Usually I'm opposed to jagged-sounding guitars laden with distortion overtop some bass and programmed drums, but Rook has apparently mastered how to make it not only sound refreshing, but even a little bit innovative. The best way I can describe the Unfinity EP to you is that someone got a hold of old-school video game sounds (mostly old Sonic games) dismantled them, and rearranged them on various instruments with heaping mounds of heavy piled on top. The riffs are drawn out on the EP, but not for the sake of drilling them into your head. Rather, for the sake of evolving them over and over into a multitude of nightmarish demons that consistently shape-shift before your eyes… and that's the beauty of it! Rook can write music that acts as a soundtrack to your imagination, which means music written well enough to evoke images and thoughts. Talent, thy name is Rook.

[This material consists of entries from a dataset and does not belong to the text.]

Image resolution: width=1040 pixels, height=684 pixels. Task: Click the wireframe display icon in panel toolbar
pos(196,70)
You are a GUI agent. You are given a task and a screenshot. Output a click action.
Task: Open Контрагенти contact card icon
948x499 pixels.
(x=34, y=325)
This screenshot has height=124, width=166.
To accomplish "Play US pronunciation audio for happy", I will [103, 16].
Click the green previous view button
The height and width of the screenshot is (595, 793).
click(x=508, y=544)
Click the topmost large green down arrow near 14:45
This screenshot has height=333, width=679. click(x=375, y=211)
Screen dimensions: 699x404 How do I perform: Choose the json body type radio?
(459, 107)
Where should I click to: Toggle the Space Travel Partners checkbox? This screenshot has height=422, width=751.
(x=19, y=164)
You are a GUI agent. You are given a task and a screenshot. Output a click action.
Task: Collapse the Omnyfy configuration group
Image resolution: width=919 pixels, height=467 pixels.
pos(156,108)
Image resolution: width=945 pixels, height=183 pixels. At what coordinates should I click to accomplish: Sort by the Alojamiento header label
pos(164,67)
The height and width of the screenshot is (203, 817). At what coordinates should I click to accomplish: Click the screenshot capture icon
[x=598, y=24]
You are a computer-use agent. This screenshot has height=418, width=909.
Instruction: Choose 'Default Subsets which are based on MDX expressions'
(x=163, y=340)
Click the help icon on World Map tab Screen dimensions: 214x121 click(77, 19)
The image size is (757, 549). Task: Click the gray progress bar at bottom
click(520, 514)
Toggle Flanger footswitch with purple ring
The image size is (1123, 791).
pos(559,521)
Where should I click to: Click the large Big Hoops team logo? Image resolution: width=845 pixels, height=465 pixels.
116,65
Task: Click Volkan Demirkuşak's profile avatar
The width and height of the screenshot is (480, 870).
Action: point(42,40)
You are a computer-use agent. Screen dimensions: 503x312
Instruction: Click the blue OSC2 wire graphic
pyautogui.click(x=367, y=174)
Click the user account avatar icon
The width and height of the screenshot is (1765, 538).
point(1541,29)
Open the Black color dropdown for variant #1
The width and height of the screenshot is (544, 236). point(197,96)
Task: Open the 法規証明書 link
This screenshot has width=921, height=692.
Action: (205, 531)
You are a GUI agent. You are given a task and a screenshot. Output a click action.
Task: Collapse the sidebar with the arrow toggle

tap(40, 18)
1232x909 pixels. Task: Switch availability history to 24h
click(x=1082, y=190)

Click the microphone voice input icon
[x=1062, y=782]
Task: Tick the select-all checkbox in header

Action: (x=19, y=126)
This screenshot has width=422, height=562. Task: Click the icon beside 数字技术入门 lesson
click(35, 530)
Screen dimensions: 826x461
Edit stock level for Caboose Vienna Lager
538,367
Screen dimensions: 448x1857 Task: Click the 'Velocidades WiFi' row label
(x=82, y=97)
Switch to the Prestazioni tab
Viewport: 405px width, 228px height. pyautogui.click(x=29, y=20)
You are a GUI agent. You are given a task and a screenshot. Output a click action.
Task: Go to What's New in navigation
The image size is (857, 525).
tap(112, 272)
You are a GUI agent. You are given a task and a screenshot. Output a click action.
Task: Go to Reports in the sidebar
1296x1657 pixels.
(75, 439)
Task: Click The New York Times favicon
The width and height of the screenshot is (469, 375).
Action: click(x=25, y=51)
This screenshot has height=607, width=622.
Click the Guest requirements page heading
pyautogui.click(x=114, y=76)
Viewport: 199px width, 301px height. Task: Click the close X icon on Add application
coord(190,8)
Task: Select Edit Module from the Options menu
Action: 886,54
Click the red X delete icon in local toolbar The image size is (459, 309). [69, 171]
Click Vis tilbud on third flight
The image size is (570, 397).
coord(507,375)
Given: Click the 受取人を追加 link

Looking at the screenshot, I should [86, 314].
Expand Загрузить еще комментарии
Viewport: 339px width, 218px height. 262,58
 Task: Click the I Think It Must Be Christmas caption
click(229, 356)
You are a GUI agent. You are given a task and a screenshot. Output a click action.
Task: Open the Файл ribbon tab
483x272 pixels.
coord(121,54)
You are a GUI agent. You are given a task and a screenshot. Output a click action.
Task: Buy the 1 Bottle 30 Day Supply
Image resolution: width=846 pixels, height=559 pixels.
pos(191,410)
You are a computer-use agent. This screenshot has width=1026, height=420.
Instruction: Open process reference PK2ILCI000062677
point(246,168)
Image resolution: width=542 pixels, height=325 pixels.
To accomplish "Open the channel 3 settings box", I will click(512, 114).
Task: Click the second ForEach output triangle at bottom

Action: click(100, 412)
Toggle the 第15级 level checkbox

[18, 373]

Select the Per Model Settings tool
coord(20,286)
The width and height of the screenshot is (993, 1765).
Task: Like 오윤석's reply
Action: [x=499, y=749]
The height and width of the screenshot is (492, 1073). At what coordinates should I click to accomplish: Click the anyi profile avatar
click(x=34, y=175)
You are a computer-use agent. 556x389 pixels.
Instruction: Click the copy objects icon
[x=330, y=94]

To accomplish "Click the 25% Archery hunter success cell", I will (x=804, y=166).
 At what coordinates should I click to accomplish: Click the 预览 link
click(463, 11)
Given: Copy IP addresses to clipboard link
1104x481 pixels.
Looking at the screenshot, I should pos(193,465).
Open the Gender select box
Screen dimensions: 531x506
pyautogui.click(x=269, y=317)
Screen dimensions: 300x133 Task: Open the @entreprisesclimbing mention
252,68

It's easy to dismiss Unfinity as a Meshuggah ripoff with the first seconds of "Prelude; All That Is," because it starts off pretty Meshuggah-ey… but then! A different drum groove! Followed by a fade and what sounds like staring into an abyss. That's "Is," and it's a pretty roomy song that really does feel like entering a new dimension. The builds in the song don't explode, but morph into variations of themselves while still keeping that same darkness and reprising "Prelude, All That Is," because recurring themes are the jams. Then we've got "Everything Is Mostly Nothing, Pt. 1," which really does sound like Cloudkicker went insane with the metronome and tried to write some video game music. If that melody doesn't get stuck in your head instantly and even make you bob your head a little bit, then I've got some bad news for you; you're deaf. So that goes on for a little while in all it's badassery, only to be followed up by the similar, yet slightly different and logical followup to the song, "Everything Is Mostly Nothing, Pt. 2." Since hey, if you're gonna make a second part, make it flow. "Interlude; All That Will Be," serves its purpose to get you from the groovy depths of the "Everything Is Mostly Nothing" and make sure you're still breathing/mentally sound, because being in a horrible, dark, soulless, cold void of audio for a little while does that. Then "Will Be" comes… and while it has it's own things going on, it's a lot of reprisal, which is the perfect way to end the EP.
Yes; Unfinity repeats itself quite a bit, and it works so well it's crazy. Just think about how many times you hear the opening riff and what the feeling evoked is. It's almost an entrance theme, a welcoming of sorts and a little bit of a warning that there's no turning back, while songs like "Is" and "Will Be" bring back that monsterous, all-consuming emptiness riff, as if to say "you're in this now. You're part of this void." The riffs swirl around you, crushingly and conviction that the only option to maim but not kill; strike fear into the heart of the listener. Unfinity is a journey into the abyss and back- what you imagine the details to be is entirely up to you, but let your imagination run wild. This isn't instrumental music to put on in the background. This is a soundtrack to your imagination, and a great one at that.